MERLEMONT, examinant Bois-Rosée et entre ses dents.

Hein ! c’est juste ! il y a encore... ceux qui... les surveillent.

ROSÉE, à part, très blessé.

Hein ! qu’est-ce qu’il dit ?

MERLEMONT.

C’est une profession... utile.

ROSÉE, contraint.

Certainement... pour être utile...

MERLEMONT.

Vous avez fait preuve d’un zèle, d’un dévouement...

Il pose le coffret.

ROSÉE, hésitant et puis regardant Henriette qui lui jette un regard suppliant.

Sauvons la malheureuse !

MERLEMONT.

Il ne me reste plus, monsieur, qu’a vous remercier bien profondément.

ROSÉE.

Comment donc ! enchanté, monsieur, d’avoir pu... Pristi... en voilà de la chevalerie ! 

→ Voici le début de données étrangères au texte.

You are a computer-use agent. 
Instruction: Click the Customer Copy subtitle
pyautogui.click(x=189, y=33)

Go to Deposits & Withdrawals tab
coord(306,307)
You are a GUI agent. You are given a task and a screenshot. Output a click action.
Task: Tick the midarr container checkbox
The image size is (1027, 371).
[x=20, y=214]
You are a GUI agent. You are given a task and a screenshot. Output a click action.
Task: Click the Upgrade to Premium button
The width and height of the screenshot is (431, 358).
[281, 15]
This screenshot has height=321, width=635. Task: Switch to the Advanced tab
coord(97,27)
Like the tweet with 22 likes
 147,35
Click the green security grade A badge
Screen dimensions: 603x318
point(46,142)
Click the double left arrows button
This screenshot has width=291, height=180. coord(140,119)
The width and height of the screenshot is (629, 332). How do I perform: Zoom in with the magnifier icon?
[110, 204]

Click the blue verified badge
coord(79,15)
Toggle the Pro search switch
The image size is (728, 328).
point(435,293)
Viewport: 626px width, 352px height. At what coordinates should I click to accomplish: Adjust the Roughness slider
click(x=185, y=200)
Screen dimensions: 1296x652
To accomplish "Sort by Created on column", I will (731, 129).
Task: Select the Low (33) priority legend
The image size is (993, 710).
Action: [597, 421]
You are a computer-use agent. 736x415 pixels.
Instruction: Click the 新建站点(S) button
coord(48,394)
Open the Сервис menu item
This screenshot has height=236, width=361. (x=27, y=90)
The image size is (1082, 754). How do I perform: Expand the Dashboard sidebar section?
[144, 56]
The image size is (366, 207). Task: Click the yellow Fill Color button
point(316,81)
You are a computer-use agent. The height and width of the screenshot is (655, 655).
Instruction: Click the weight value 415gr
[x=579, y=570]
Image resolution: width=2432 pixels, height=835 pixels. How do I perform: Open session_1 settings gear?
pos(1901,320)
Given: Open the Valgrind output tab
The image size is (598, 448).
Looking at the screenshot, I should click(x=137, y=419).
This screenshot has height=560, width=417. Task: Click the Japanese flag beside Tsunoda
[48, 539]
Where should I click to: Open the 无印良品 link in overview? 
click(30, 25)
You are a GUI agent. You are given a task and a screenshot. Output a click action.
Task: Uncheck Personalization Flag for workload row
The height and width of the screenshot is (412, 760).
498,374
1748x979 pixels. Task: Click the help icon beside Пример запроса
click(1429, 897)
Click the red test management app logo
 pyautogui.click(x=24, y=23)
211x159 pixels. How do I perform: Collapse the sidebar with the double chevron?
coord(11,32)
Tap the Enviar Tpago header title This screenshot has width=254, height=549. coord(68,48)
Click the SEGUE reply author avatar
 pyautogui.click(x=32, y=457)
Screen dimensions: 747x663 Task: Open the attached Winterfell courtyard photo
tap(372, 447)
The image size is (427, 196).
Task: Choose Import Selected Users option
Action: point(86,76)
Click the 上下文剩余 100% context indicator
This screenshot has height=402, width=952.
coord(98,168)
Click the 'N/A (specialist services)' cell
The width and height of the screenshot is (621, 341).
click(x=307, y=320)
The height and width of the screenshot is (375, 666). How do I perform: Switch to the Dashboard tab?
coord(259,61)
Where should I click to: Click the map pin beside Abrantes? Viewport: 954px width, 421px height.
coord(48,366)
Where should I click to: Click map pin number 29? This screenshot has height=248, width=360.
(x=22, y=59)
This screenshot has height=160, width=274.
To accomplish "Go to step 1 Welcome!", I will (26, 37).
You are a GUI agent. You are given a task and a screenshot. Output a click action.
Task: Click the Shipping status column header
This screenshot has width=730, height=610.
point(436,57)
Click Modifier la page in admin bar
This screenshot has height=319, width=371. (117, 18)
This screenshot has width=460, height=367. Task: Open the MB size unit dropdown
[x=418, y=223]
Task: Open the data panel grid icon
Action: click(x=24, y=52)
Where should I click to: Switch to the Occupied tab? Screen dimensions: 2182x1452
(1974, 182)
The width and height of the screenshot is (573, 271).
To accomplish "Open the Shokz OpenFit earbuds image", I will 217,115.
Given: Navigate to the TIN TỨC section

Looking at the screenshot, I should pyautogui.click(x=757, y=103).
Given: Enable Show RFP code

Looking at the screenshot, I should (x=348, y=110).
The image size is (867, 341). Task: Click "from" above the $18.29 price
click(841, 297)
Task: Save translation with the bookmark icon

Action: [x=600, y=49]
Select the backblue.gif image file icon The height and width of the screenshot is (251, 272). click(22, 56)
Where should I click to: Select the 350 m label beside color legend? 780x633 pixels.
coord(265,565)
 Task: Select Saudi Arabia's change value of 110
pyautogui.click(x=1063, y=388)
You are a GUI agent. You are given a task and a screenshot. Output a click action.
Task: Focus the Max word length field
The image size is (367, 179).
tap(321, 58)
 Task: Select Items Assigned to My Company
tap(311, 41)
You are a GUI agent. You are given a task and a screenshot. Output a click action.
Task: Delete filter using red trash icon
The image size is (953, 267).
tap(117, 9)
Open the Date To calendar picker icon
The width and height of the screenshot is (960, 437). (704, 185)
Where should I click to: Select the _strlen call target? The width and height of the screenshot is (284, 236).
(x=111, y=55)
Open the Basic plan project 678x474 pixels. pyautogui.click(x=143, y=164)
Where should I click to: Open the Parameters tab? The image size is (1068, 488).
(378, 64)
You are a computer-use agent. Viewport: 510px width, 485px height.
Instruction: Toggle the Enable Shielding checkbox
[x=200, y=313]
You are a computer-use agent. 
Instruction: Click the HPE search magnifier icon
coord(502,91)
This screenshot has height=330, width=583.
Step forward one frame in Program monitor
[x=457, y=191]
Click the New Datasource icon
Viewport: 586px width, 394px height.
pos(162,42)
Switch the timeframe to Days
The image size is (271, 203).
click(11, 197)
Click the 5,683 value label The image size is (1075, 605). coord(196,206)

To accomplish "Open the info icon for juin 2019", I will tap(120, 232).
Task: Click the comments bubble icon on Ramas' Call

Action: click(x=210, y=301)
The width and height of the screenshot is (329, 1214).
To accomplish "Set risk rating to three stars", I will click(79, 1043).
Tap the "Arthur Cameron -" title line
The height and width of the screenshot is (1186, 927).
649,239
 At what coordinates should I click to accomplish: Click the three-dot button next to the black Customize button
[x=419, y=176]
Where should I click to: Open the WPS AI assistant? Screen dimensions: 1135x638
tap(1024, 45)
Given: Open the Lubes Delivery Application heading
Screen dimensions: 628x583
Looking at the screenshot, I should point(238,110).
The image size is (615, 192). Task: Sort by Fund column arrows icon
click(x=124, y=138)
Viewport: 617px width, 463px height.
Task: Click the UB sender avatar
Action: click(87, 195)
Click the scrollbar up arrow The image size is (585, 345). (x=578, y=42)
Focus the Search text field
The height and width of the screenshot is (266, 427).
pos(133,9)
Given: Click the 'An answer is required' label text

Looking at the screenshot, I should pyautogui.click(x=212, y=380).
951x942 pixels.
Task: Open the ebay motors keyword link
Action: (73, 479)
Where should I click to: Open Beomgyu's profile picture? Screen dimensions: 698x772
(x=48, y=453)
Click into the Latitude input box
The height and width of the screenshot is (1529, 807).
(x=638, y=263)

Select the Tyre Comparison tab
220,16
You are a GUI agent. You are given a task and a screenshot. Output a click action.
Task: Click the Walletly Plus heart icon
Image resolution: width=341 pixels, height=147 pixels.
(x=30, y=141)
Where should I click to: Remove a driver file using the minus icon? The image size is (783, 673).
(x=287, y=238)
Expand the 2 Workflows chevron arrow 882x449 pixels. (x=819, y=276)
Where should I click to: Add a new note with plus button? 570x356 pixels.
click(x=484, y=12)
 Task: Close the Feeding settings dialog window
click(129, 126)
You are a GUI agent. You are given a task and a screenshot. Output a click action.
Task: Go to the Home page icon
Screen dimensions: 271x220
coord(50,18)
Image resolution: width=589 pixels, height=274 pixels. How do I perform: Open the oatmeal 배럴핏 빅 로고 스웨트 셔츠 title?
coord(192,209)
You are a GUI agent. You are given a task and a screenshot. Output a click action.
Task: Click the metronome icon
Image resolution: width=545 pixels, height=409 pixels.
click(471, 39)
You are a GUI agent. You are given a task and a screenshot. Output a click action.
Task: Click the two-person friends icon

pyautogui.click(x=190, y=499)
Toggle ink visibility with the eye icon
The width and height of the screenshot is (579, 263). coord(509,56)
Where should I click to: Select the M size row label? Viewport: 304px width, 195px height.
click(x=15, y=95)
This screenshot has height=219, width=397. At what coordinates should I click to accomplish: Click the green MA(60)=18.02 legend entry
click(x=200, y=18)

À part, indiquant Merlemont.

C’est égal, quand je le rencontrerai dans le monde... Bah ! tout pour les dames !

Air de M. Pantalon.

HENRIETTE, saluant.

Votre servante, monsieur.

MERLEMONT, de même.

Merci, pour votre bon office.

ROSÉE, de même.

Ici, j’ai fini mon service :

Je suis votre humble serviteur.

HENRIETTE.

On garde un souvenir flatteur

D’un si zélé serviteur.

Ensemble.

ROSÉE.

Monsieur, madame, j’ai l’honneur,

D’être votre humble serviteur.

MERLEMONT.

Adieu, monsieur, j’ai bien l’honneur.

D’être votre humble serviteur.

HENRIETTE.

On garde un souvenir flatteur

D’un si zélé serviteur.

Bois-Rosée salue et se dispose à sortir.